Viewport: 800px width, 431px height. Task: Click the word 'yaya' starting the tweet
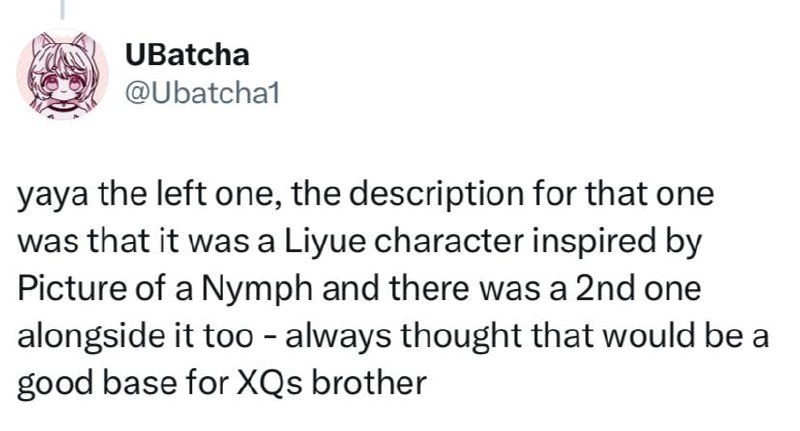(x=54, y=196)
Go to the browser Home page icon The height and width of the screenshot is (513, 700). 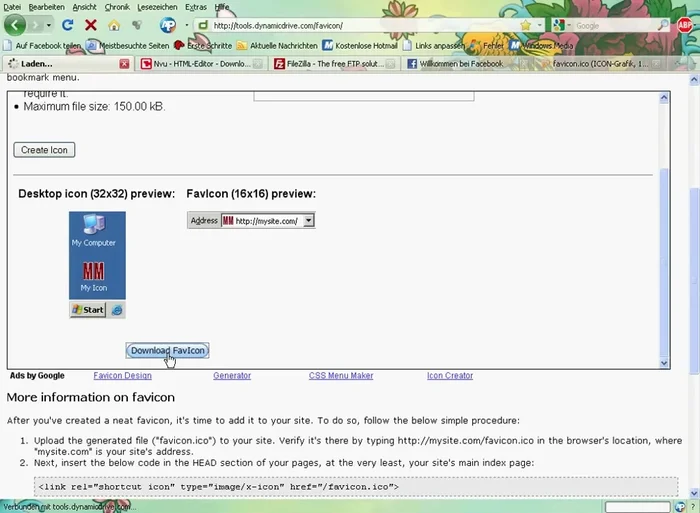[x=113, y=25]
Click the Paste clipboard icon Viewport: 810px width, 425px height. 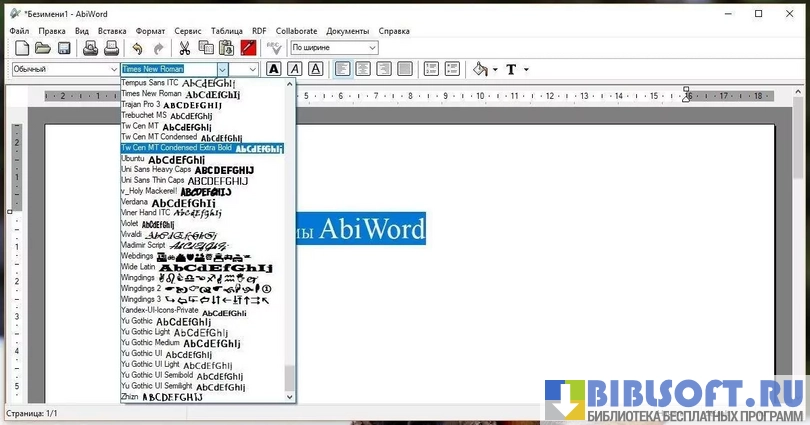coord(227,48)
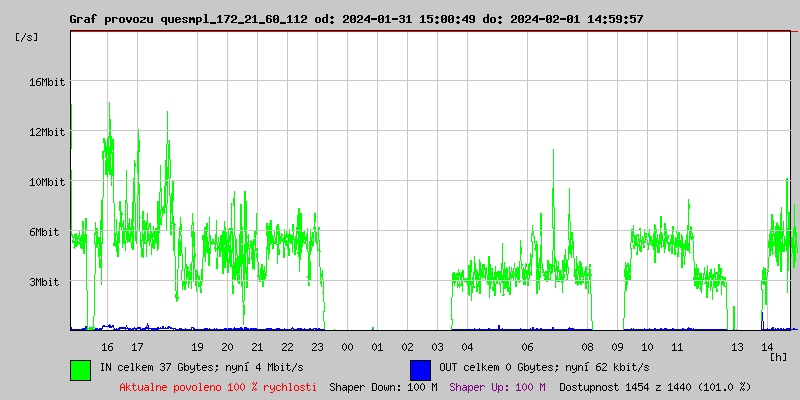The width and height of the screenshot is (800, 400).
Task: Click the [h] unit label
Action: (778, 357)
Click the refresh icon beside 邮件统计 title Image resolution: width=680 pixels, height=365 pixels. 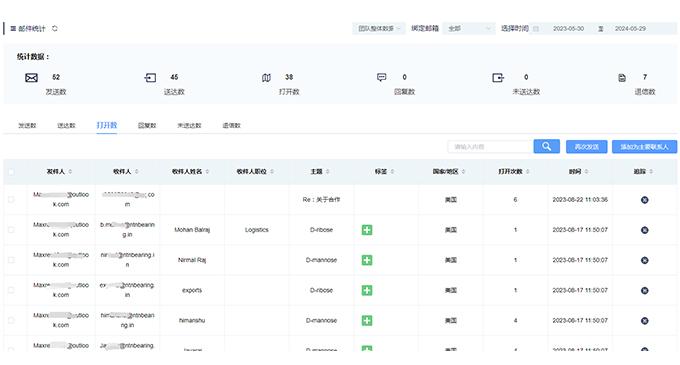click(55, 29)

WHAT IS BEING ASKED - Report every line of the material above in which the string "Task" appears, treating uppercase and lowercase letters as distinct.

FINISHED ANSWER -
Viewport: 800px width, 431px height. Task: Click the word 'yaya' starting the tweet
Task: Click the [h] unit label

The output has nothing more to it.